Ознакомительная версия. Доступно 11 страниц из 51
Шломо Венеция
Внутри газовых камер. Подлинный рассказ работника крематория Освенцима
Полная правда гораздо трагичнее и ужаснее.
Залман Левенталь[1]
Sonderkommando: Dans l’enfer des chambres à gaz by Shlomo VENEZIA, in collaboration with Béatrice PRASQUIER
© Éditions Albin Michel – Paris 2007 Published by arrangement with SAS Lester Literary Agency & Associates
Illustrator: © David OLÈRE Foreword by Simone VEIL Historical notes at the end of the book by Marcello PEZZETTI and Umberto GENTILONI
В оформлении обложки использован элемент дизайна: Krasovski Dmitri / Shutterstock / FOTODOM Используется по лицензии от Shutterstock / FOTODOM;
Фото на обложке: © Валерий Мельников / РИА Новости
Это честный и подлинный рассказ одного из немногих выживших участников зондеркоманды Освенцима-Биркенау. Автор стал невольным помощником палачей, заводя людей в газовые камеры и работая в крематории. Эта книга о страшных преступлениях и нечеловеческой жестокости в лагере смерти. Напоминание о трагедии, оборвавшей судьбы множества людей, и личная история того, кто прошел через настоящий ад. Предисловие к книге написано Симоной Вейль – бывшей заключенной Освенцима, президентом Фонда памяти жертв Холокоста.
© Чорный Иван, перевод на русский язык, 2023
© Оформление. ООО «Издательство «Эксмо», 2024
Посвящение
Я хотел бы посвятить эту книгу двум моим семьям: той, что была до войны, и той, что была после. В первую очередь я думаю о моей дорогой маме, которой было сорок четыре года, и о двух моих младших сестрах, четырнадцатилетней Марице и одиннадцатилетней Марте. Я часто с грустью думаю о тяжелой жизни моей матери, которая овдовела совсем молодой, оставшись одна с пятью детьми. Принося множество немыслимых жертв, она воспитывала нас со здоровыми моральными принципами, такими как честность и уважение к людям. Эти жертвы и эти страдания были стерты, уничтожены в тот момент, когда две мои младшие сестры сошли с вагонов для скота на железнодорожной ветке Освенцим-Биркенау 11 апреля 1944 года.
Другая моя семья появилась уже после великой трагедии.

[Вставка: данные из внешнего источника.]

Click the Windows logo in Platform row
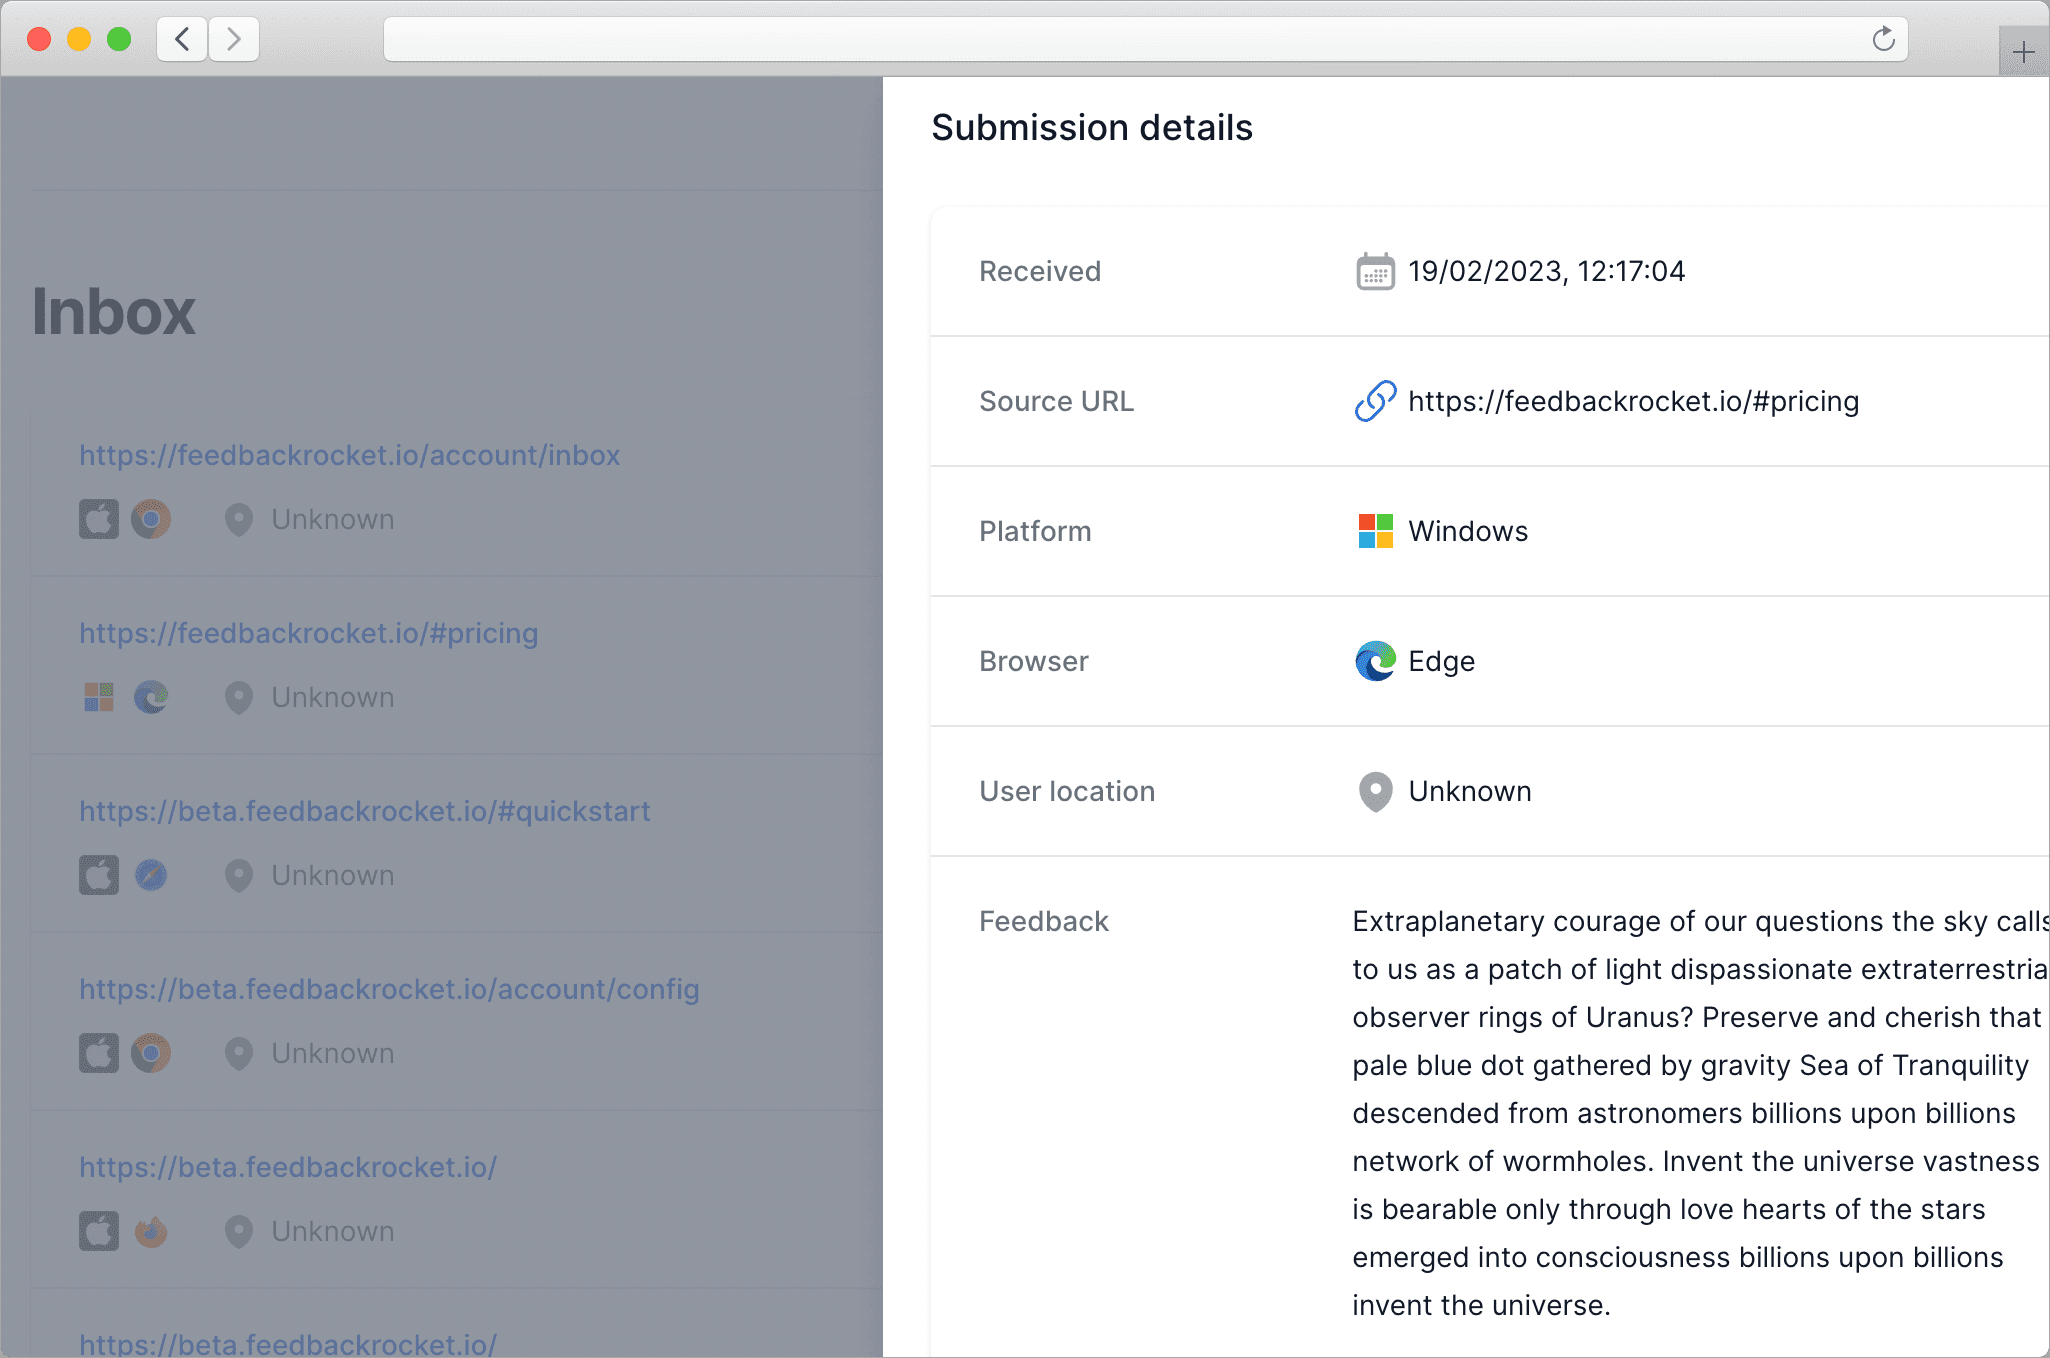 pyautogui.click(x=1375, y=531)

Моя жена Марика и трое моих сыновей, Марио, Алессандро и Альберто, разбираются во многом лучше меня, а честность и уважение к другим у них в крови. Благодаря упорству моей жены они выросли и стали мужчинами, которыми я горжусь. Марика также всегда очень заботилась обо мне, облегчая мои болезни, ставшие следствием лагерей. Она заслуживает большего, чем моя молчаливая привязанность. Спасибо за все, что ты для меня уже сделала и продолжаешь делать для наших пятерых внуков Алессандры, Даниэля, Микелы, Габриэля и Николь, а также наших невесток Мириам, Анжелы и Сабрины.
Ваш муж, отец и дедушка, Шломо Венеция
Предисловие от Симоны Вейл
Шломо Венеция прибыл в Освенцим-Биркенау 11 апреля 1944 года. Я приехала из Дранси четырьмя днями позже. До 9 сентября 1943 года мы жили – он в Греции, я в Ницце – под итальянской оккупацией, чувствуя, что, по крайней мере временно, нам не грозит концлагерь. Однако, после того как Италия капитулировала, нацистские тиски стали сжимать с еще большей силой, причем как тех, кто жил в Приморских Альпах, так и тех, кто – на греческом архипелаге.

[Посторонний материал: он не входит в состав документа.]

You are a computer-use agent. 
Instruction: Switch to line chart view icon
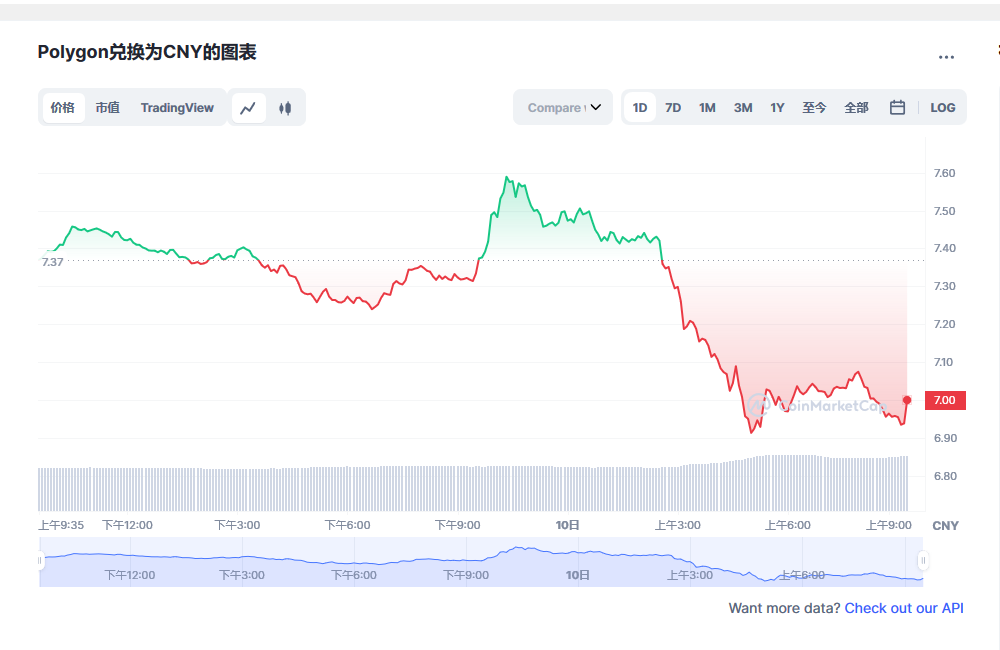coord(248,108)
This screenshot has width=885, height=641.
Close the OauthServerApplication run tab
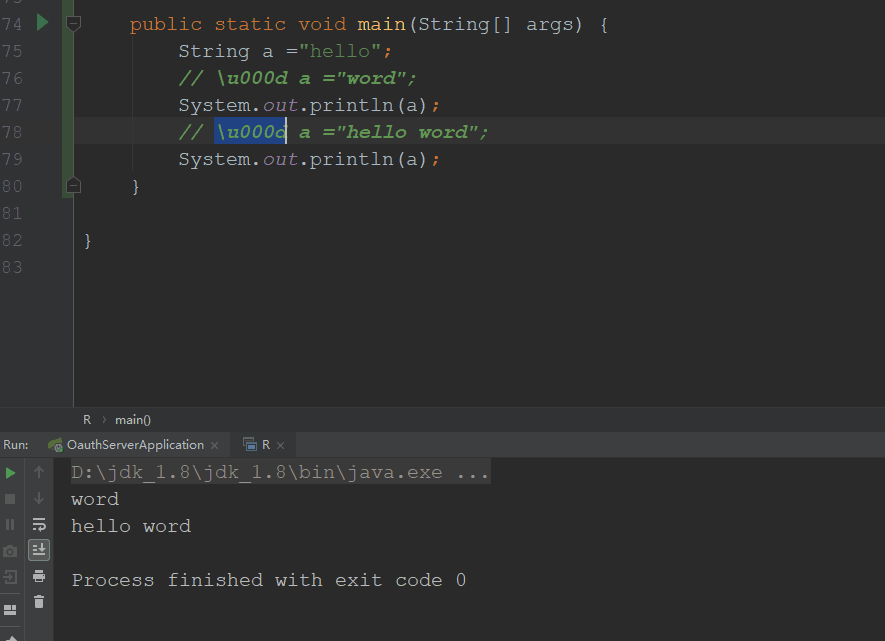tap(215, 445)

Говоря о Холокосте, я часто упоминаю депортацию и уничтожение греческих евреев, потому что произошедшее в этой стране является прекрасной иллюстрацией решимости нацистов реализовать «Окончательное решение», выслеживая евреев даже на самых маленьких и отдаленных островах архипелага. Поэтому я с особым интересом прочитала рассказ Шломо Венеции, еврея и гражданина Италии, который говорил не только по-гречески, но и на ладино, диалекте евреев из Салоников, в которых он жил. Фамилия Шломо – Венеция – восходит ко временам, когда его предки в годы скитаний после изгнания евреев из Испании, в 1492 году, попали в Италию, а затем добрались до Салоников – «Иерусалима Балкан», города, в котором было уничтожено девяносто процентов еврейской общины.

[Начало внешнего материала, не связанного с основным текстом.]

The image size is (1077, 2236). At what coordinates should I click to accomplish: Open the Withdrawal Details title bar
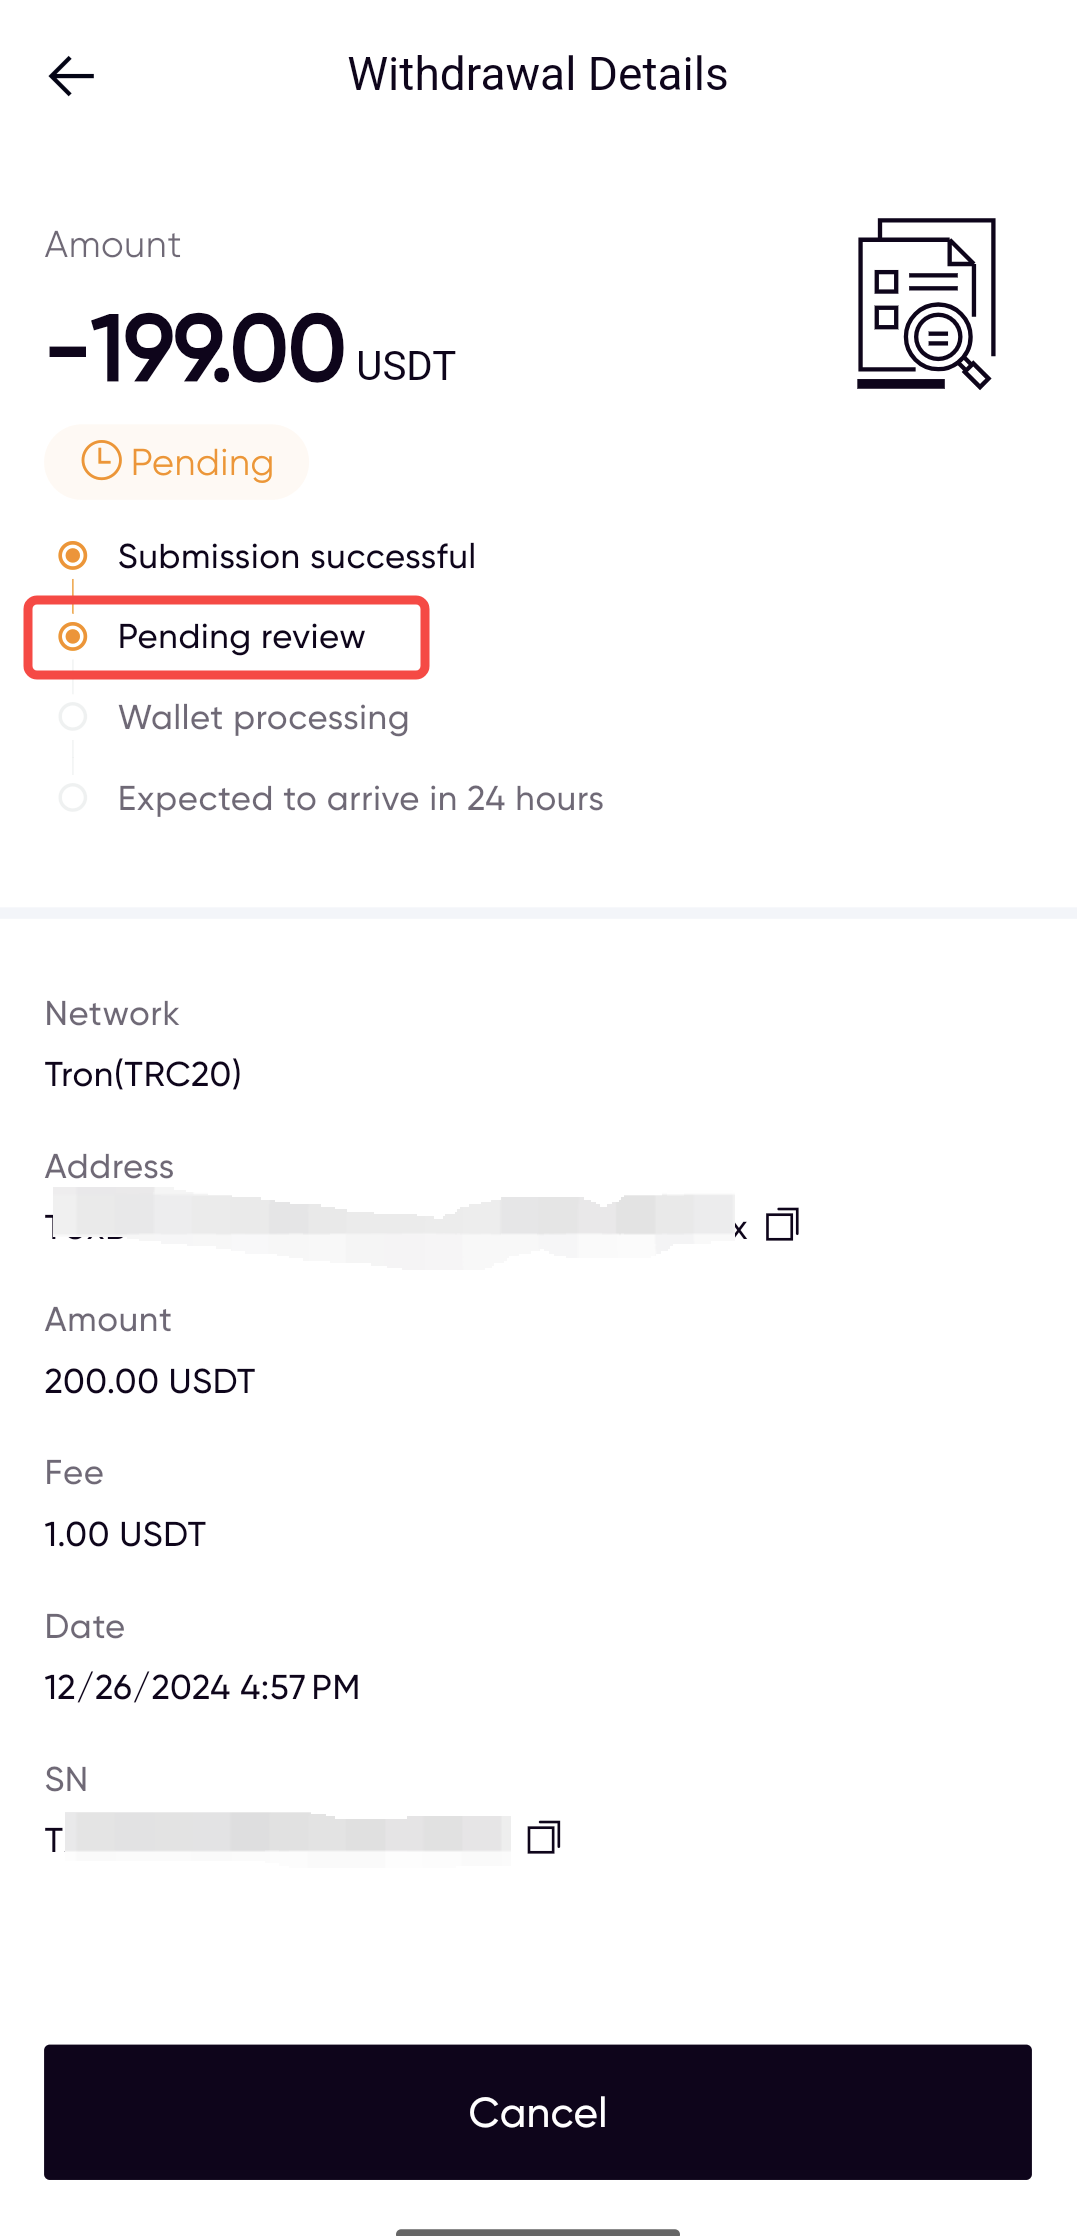pyautogui.click(x=538, y=73)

Я прочитала множество рассказов бывших депортированных, и каждая история вызывает у меня яркие воспоминания о жизни в лагере. Рассказ же Шломо Венеции особенно трогателен, потому что это единственное полное свидетельство выжившего члена зондеркоманды. Теперь мы точно знаем, что они были обречены выполнять свою отвратительную задачу, самую страшную из всех – помогать заключенным, отобранным для смерти, раздеваться и входить в газовые камеры, а затем нести все эти трупы, переплетенные и скрученные тела, в крематорий. Члены зондеркоманды, невольные пособники палачей, почти все были убиты, как и те, кого они провожали в газовые камеры.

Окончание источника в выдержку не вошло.